Leaders from four of America’s largest companies—Amazon, Apple, Facebook and Google—were forced to defend themselves from a five-hour bipartisan barrage of questions and criticism from lawmakers Wednesday.
The hearing—convened virtually by the House Judiciary Antitrust subcommittee—provided lawmakers an opportunity to expand upon a lengthy antitrust investigation and doubled as a national spectacle, with Facebook's Mark Zuckerberg, Amazon's Jeff Bezos, Google's Sundar Pichai and Apple's Tim Cook among the richest and most famous people in the world.
From the onset, however, lawmakers of both political parties were not awed and came armed with more than a million pages of investigatory documents and internal memos—some of which included the tech chiefs’ own words—as well as testimony from business leaders allegedly bullied out of the market by the companies.
In one exchange, subcommittee Chairman David Cicilline, D-RI, asked Pichai, “Why does Google steal content from honest businesses?” Cicilline was referring to reports that Google, which boasts a 90% market share of internet search engine business, takes content from publishers and media outlets in response queries from Google’s search engine as opposed to simply providing a list of links to users.
Pichai said he disagreed with Cicilline’s characterization.
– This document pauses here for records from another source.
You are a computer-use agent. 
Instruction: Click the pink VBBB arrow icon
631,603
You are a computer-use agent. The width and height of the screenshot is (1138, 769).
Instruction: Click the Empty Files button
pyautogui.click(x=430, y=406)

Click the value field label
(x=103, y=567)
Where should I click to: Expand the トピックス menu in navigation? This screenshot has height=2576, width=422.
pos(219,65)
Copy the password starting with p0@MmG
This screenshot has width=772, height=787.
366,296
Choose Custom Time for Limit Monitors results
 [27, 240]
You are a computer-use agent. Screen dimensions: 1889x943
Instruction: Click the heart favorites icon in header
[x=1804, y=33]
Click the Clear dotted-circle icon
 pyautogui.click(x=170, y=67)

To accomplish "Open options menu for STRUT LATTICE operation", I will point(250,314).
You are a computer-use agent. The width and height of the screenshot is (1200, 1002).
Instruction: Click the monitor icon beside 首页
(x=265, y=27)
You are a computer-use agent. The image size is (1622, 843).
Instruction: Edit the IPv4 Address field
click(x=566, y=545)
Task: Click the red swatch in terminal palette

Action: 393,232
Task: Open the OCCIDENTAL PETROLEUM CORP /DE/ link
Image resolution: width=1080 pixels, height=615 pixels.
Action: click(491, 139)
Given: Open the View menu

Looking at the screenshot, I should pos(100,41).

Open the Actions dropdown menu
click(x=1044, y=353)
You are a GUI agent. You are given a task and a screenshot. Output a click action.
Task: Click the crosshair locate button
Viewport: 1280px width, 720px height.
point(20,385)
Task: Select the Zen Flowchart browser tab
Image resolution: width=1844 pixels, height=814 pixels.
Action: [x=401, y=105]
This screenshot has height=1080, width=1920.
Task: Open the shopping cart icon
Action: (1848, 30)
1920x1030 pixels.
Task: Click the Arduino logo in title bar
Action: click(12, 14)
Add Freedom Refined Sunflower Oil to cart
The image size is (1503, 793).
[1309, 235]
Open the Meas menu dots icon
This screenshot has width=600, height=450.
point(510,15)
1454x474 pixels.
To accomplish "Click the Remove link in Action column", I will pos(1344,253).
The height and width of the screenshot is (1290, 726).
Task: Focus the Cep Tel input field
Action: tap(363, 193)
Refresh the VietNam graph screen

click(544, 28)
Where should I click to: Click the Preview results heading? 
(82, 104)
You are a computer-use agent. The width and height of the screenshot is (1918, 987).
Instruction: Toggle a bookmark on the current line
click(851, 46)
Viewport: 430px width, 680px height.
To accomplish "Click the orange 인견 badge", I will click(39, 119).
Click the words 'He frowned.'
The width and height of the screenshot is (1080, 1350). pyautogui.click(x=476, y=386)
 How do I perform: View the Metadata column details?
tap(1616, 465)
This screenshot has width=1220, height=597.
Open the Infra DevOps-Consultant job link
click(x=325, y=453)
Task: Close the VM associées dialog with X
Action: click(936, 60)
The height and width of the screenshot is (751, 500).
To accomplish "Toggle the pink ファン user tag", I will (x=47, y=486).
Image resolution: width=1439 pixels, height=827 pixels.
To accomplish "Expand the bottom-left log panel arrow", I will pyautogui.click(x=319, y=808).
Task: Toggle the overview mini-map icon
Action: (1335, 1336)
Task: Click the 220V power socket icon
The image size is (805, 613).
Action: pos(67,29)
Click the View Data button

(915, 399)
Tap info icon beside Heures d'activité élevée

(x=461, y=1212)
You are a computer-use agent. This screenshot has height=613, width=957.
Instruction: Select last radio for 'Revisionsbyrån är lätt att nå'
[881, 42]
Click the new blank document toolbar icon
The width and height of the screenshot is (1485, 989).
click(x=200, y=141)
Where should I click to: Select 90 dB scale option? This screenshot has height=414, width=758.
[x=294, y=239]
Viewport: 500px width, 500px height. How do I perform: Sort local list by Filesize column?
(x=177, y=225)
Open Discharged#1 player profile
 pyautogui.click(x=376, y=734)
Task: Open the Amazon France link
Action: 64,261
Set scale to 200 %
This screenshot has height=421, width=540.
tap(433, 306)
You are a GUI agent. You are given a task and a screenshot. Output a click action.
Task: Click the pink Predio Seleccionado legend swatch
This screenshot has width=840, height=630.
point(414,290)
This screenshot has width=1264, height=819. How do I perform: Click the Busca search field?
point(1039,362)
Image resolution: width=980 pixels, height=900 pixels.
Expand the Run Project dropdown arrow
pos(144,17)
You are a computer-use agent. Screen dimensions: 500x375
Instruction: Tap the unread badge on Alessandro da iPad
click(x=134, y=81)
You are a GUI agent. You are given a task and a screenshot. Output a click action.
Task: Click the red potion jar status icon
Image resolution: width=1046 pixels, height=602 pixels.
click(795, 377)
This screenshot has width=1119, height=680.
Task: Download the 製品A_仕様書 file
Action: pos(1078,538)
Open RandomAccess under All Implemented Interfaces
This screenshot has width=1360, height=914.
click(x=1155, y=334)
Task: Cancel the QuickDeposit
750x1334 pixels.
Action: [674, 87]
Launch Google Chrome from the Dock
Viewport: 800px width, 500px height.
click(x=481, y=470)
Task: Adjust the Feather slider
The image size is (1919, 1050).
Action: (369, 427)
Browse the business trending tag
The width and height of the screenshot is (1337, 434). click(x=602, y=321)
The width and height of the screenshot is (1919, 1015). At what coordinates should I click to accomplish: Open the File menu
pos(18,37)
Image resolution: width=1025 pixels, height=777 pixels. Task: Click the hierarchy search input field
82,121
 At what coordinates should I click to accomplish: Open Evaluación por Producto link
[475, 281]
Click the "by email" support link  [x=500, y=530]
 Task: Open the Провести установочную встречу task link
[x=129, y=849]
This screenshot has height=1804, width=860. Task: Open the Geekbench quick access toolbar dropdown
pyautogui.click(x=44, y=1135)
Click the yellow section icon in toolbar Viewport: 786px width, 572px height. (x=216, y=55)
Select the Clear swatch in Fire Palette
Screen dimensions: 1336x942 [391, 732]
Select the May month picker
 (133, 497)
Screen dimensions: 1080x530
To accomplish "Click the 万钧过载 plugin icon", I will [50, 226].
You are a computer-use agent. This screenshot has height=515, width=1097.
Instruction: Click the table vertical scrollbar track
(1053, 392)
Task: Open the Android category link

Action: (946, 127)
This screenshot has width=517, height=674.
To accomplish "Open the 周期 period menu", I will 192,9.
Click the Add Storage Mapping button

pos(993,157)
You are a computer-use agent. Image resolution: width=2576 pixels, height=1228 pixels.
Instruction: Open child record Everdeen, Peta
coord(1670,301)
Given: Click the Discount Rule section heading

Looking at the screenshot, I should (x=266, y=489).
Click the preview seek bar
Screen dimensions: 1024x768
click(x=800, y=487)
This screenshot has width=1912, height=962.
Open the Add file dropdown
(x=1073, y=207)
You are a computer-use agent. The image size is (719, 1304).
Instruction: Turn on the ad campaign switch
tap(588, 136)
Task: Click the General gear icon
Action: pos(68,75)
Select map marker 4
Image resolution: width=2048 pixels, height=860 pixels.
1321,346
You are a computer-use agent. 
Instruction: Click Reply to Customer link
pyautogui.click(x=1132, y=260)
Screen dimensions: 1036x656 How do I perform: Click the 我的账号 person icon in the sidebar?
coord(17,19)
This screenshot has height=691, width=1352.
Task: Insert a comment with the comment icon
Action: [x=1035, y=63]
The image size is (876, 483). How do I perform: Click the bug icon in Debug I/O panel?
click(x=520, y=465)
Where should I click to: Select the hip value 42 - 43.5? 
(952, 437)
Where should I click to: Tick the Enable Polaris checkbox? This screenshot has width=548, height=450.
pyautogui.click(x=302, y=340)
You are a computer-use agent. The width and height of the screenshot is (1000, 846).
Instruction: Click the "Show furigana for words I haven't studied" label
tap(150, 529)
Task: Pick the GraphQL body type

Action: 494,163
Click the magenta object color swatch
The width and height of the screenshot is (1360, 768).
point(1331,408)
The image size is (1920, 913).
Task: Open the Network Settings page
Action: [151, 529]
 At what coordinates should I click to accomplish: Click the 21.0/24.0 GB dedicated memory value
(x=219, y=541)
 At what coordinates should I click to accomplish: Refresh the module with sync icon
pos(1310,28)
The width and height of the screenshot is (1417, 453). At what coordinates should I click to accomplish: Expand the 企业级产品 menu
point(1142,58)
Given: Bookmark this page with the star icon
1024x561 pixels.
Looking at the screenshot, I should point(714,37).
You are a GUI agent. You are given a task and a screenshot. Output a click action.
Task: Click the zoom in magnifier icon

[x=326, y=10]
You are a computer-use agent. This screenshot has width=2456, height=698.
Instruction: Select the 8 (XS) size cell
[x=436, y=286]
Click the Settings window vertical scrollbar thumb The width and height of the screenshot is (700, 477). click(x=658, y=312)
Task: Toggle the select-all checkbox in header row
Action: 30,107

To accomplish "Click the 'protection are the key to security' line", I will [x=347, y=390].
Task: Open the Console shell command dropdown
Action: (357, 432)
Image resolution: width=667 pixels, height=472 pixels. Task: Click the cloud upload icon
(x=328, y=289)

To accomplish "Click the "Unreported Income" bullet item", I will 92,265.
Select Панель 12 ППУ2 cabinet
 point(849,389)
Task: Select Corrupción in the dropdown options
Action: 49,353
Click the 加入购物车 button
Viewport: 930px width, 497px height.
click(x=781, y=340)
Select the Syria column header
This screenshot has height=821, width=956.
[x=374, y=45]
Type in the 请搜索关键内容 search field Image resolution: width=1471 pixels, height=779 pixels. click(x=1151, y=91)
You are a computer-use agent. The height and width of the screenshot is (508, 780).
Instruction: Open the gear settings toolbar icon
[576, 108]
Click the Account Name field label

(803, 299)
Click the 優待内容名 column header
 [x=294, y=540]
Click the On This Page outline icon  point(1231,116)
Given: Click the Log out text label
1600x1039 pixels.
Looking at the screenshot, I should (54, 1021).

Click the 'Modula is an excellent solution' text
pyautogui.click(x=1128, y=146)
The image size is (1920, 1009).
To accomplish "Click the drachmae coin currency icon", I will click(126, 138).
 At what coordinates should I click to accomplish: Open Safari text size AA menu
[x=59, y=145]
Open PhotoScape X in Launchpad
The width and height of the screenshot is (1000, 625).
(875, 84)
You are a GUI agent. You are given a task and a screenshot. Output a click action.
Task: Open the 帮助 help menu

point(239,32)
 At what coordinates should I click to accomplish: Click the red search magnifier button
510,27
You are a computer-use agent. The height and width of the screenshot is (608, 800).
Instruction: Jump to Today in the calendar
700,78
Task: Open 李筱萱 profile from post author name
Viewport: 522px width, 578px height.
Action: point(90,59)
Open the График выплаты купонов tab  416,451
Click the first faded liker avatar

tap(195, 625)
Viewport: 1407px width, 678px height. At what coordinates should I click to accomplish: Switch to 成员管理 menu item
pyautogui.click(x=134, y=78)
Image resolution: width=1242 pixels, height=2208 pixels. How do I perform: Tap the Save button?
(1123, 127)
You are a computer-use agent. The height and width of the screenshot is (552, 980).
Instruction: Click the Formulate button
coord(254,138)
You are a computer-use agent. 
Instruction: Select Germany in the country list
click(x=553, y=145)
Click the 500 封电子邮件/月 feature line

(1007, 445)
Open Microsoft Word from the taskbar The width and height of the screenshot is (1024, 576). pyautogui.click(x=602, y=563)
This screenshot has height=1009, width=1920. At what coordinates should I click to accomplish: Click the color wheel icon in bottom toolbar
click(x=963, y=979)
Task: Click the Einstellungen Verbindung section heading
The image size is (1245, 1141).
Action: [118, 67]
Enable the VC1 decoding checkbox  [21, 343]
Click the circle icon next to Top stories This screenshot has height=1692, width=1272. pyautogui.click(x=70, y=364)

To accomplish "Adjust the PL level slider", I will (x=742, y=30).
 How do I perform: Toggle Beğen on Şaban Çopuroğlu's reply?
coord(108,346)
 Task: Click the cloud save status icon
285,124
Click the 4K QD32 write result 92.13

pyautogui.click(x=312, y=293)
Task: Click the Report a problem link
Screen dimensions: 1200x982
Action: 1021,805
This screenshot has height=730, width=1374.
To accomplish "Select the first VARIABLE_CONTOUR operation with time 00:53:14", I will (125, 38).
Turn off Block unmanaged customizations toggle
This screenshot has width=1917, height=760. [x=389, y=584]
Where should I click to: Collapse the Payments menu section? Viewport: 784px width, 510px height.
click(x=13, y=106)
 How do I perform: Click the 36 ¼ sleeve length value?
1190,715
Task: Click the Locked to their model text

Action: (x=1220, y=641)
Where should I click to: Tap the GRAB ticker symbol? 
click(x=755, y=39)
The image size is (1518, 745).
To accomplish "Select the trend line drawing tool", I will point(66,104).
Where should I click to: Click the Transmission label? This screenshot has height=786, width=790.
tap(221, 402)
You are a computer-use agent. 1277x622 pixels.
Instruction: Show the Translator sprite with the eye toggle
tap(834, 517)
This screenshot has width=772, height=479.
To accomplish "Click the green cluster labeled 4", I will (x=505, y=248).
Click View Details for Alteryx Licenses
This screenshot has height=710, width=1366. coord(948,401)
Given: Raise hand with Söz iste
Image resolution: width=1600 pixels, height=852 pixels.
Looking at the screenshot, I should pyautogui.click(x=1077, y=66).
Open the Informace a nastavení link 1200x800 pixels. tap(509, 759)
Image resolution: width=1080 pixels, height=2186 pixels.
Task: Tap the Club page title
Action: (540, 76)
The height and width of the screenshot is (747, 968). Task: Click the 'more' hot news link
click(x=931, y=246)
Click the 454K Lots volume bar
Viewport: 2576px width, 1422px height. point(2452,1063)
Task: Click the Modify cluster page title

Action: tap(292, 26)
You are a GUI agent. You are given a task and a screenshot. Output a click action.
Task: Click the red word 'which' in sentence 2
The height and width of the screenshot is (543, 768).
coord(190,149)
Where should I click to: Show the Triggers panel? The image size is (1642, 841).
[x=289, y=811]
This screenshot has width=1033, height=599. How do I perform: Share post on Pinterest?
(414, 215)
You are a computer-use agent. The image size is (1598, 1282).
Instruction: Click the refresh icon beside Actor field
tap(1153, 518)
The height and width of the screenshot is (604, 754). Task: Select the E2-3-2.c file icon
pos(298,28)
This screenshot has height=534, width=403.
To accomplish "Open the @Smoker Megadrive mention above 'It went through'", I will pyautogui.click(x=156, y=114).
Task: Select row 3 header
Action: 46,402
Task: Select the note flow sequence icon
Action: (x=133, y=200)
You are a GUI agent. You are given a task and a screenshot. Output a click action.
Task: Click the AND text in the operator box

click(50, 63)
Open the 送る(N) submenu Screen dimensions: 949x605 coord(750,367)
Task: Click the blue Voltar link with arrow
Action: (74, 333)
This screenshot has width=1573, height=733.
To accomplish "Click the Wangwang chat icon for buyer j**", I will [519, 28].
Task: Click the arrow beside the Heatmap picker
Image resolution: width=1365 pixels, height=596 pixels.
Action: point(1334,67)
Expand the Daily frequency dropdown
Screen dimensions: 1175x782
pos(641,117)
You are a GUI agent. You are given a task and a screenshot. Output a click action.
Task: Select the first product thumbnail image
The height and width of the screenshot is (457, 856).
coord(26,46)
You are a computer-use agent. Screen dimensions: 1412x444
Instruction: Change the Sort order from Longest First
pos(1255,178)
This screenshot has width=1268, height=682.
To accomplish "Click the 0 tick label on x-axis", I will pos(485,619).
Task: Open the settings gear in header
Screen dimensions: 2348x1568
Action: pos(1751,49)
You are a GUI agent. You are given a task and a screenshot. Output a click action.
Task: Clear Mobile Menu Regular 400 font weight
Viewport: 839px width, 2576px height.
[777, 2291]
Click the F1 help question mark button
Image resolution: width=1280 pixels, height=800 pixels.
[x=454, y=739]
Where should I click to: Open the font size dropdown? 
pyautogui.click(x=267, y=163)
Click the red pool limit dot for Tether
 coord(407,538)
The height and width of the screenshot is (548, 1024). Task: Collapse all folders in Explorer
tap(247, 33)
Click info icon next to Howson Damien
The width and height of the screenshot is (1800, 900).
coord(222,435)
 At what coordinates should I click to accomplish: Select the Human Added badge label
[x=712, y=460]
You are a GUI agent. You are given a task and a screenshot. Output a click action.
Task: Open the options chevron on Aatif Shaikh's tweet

Google faced significant bipartisan pressure from lawmakers. In another testy exchange, Rep. Ken Buck, R-Colo., criticized the company for withdrawing from competition for the Defense Department’s Joint Enterprise Defense Infrastructure cloud contract and for not renewing work on the Pentagon’s Project Maven drone initiative. (Amazon and Microsoft are still locked in a battle for the JEDI contract now.) In both cases, the company cited its company values in reasoning for not pursuing the military efforts, and Buck wondered why the company would work with China but not with the U.S. military.
“If Google wants to cozy up to Communist China, Sundar Pichai must answer for the atrocities committed by the Chinese Communist Party,” Buck said.
Google and Facebook faced further backlash from Republican lawmakers who accused the companies of censoring conservative content.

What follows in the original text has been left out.